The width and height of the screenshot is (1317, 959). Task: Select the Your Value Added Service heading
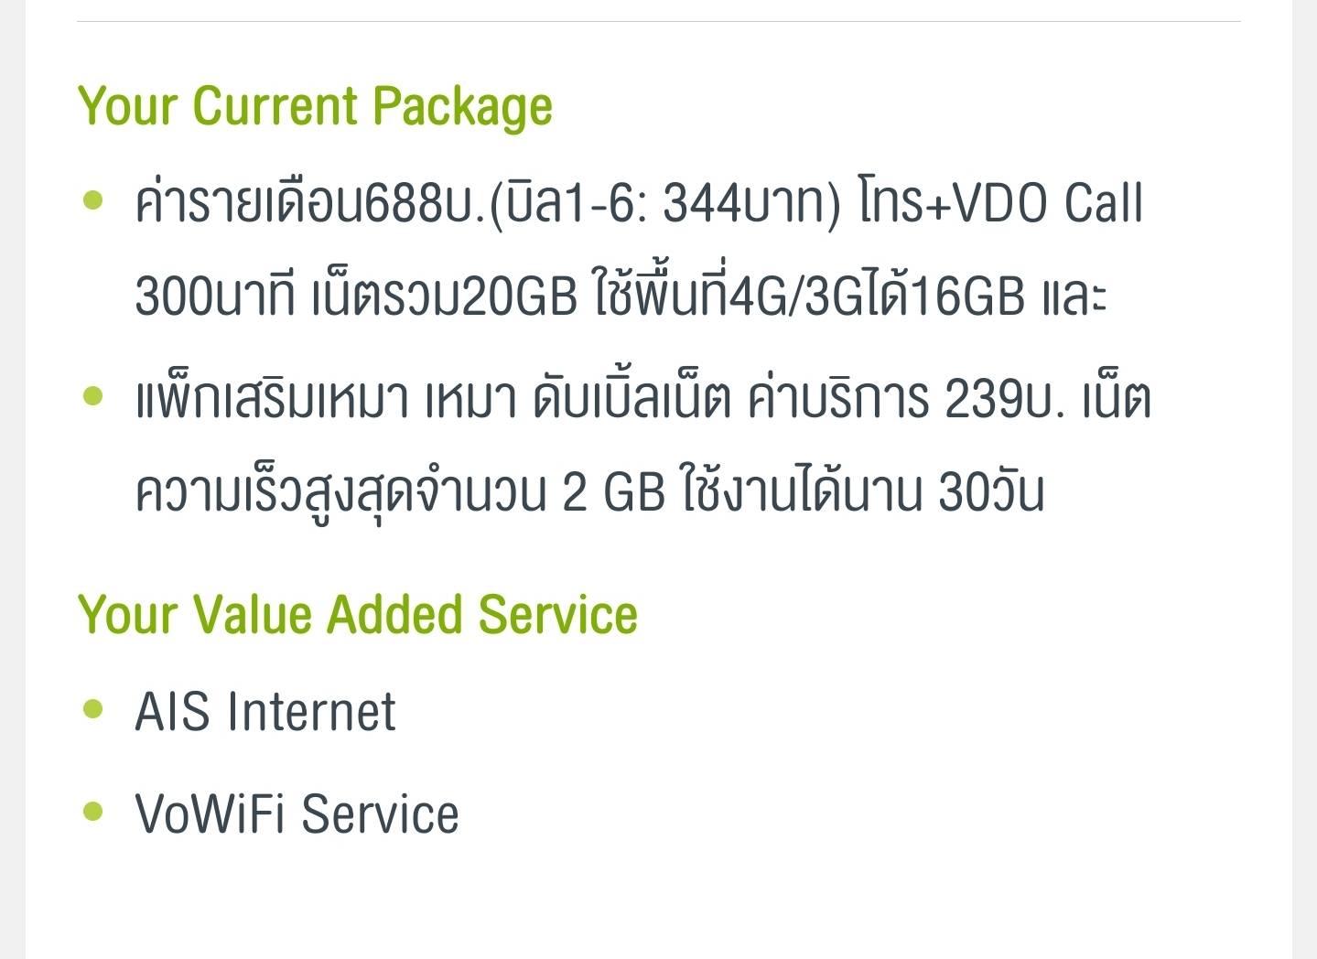(x=358, y=614)
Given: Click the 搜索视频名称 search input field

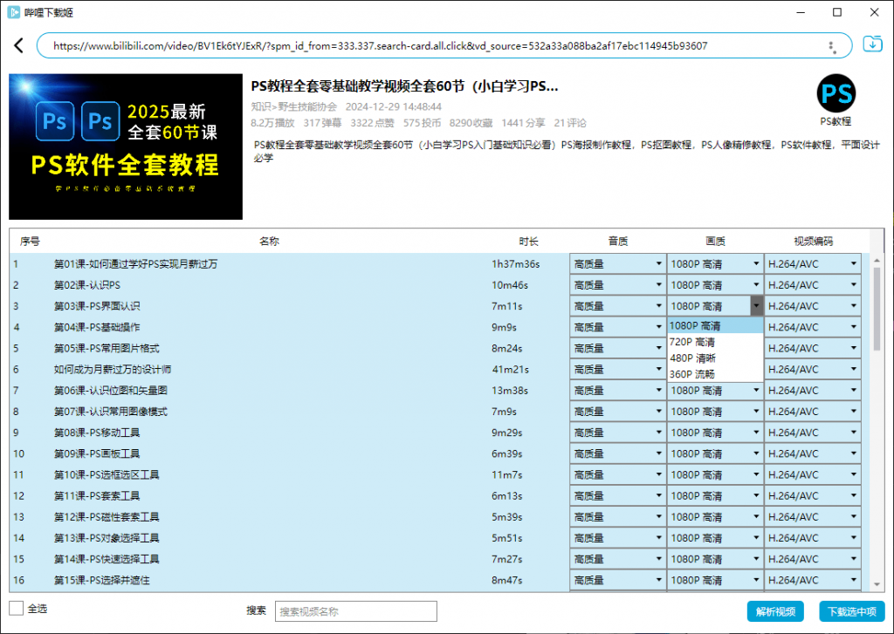Looking at the screenshot, I should (355, 611).
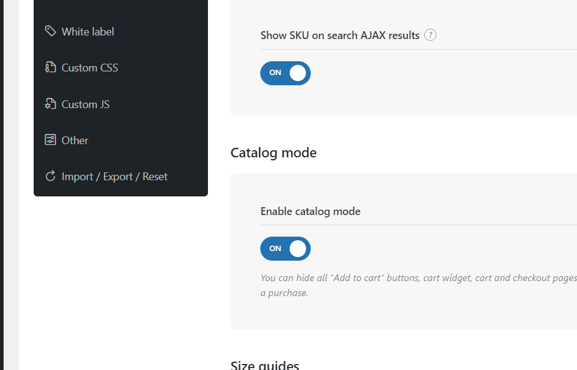The image size is (577, 370).
Task: Select Other in the sidebar menu
Action: pyautogui.click(x=75, y=141)
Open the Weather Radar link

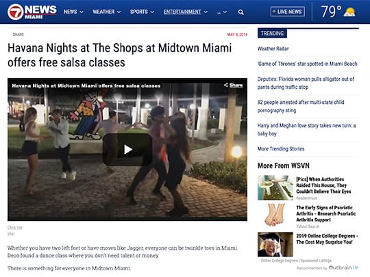273,49
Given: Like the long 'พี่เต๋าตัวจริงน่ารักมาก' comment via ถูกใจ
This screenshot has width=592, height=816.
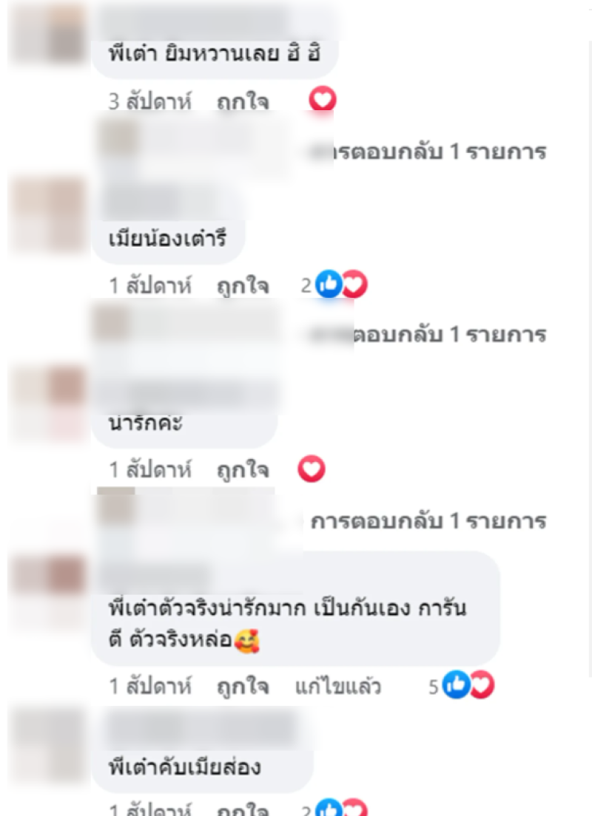Looking at the screenshot, I should tap(243, 687).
******
Required action:
Without copying any images, transcribe the records exactly as they stand.

Your response:
The width and height of the screenshot is (1317, 959). Task: Select the Your Value Added Service heading
(x=358, y=614)
Given: Click the 搜索视频名称 search input field

Looking at the screenshot, I should (355, 611).
The image size is (577, 370).
Task: Select Other in the sidebar menu
Action: pyautogui.click(x=75, y=141)
Open the Weather Radar link

273,49
Given: Like the long 'พี่เต๋าตัวจริงน่ารักมาก' comment via ถูกใจ
This screenshot has width=592, height=816.
Looking at the screenshot, I should tap(243, 687).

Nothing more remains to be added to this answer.